I feel trapped in a world of stupid people, yet at the same time I feel too stupid to figure out how to get them to feed me. After all, there are infinitely more of them than there are of me; they and their conceptions of the universe (however flawed and incomplete) dominate; they rely on the spectacular accomplishments of a few bright individuals peppered throughout history in order to carry out the day to day expression (in the Marxist sense) of their being, yet they are unwittingly completely unable to even begin to conceive of the material methods, developments, and wisdoms thus born. It’s like a nightmare.

For lack of the sheer intellectual ability to conceive of or value anything else, all that seems to matter in our society is a kind of rote compliance with low-level conformity, a willingness to engage skillfully in social games and graces: the interview, the reference, the phone call, the statement of purpose… Coders don’t need to know how to code, machinists don’t need to know how to machine, editors don’t need to know how to edit, presidents don’t need to know how to preside. Such skills are secondary, or even tertiary, to social graces and a groomed appearance.
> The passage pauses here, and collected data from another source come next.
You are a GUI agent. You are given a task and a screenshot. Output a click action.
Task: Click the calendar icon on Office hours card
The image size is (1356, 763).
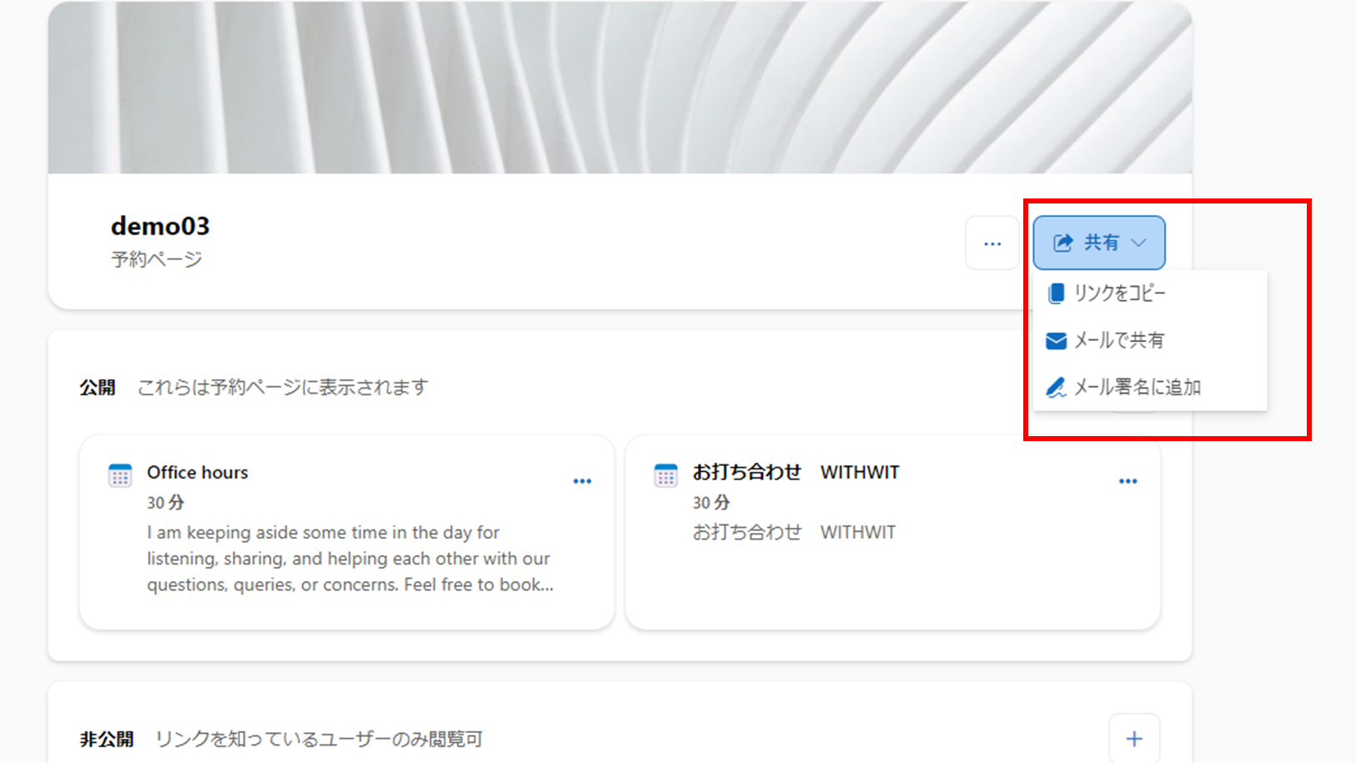click(120, 475)
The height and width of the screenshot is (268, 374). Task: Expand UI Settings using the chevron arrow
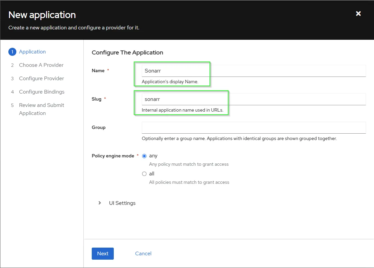(x=99, y=203)
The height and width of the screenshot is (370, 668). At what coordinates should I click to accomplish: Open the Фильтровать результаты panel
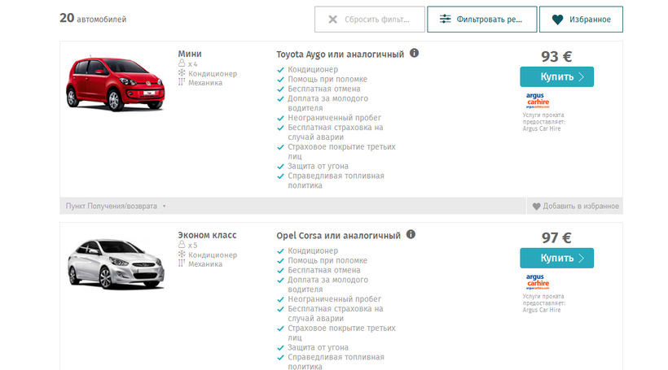coord(482,20)
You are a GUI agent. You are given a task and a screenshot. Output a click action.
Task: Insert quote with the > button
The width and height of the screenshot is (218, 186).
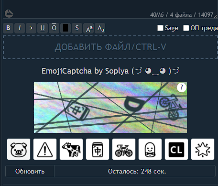pos(31,28)
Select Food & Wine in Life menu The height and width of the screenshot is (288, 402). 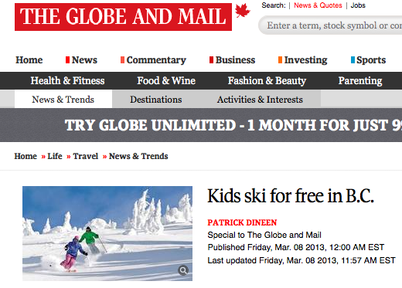pos(166,81)
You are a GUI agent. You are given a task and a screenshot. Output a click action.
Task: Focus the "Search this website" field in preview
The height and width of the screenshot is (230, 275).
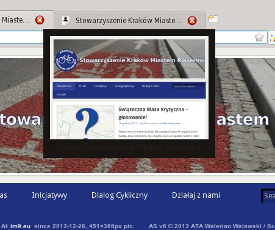point(188,86)
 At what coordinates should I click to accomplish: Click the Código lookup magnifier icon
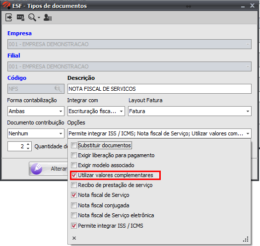point(58,89)
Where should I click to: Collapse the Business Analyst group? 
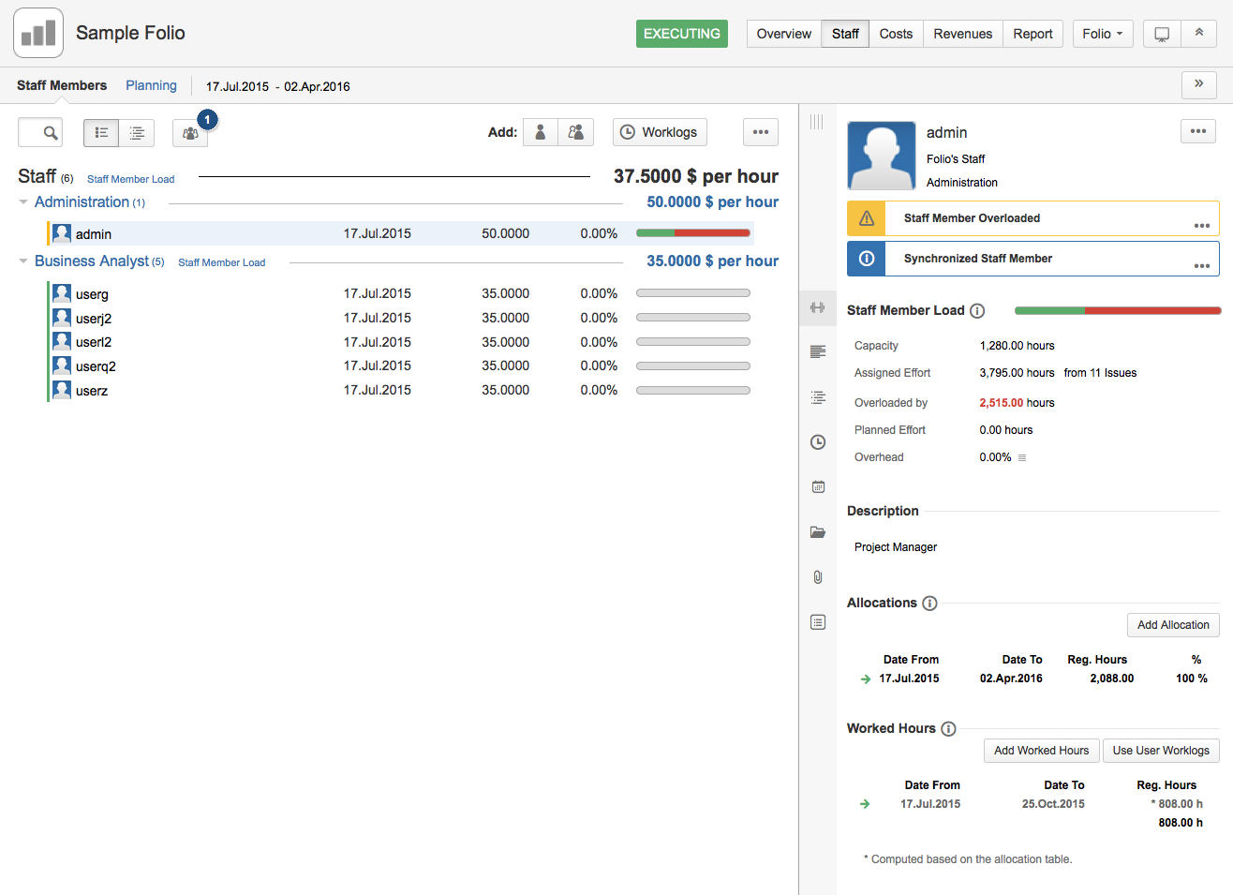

We claim to live in an individual meritocracy in this culture, but we don’t traffic in ideas or functions or skills at all anyway! We value only the marketing, the dialogue, and the mimetic differentiation; a particular fashion, a particular assertively bounded and characterized consumptivism and displayism from which we conclude that one possesses the requisite skills and knowledge that he claims to possess, even though the knowledge of that knowledge, or even the slightest notion that it ever existed anyway, has been lost by most of the west, a snapshot from a Jules Verne novel.

Do I sound like the Unabomber? Will I be writing manifestos to newspapers in a decade?



I must return to the academy. It’s the only place where I can stay sane.

I met a traveller from an antique land
Who said: ‘Two vast and trunkless legs of stone
Stand in the desert. Near them, on the sand,
Half sunk, a shattered visage lies, whose frown,
And wrinkled lip, and sneer of cold command,
Tell that its sculptor well those passions read
Which yet survive, stamped on these lifeless things,
The hand that mocked them and the heart that fed.
And on the pedestal these words appear —
“My name is Ozymandias, king of kings:
Look on my works, ye Mighty, and despair!”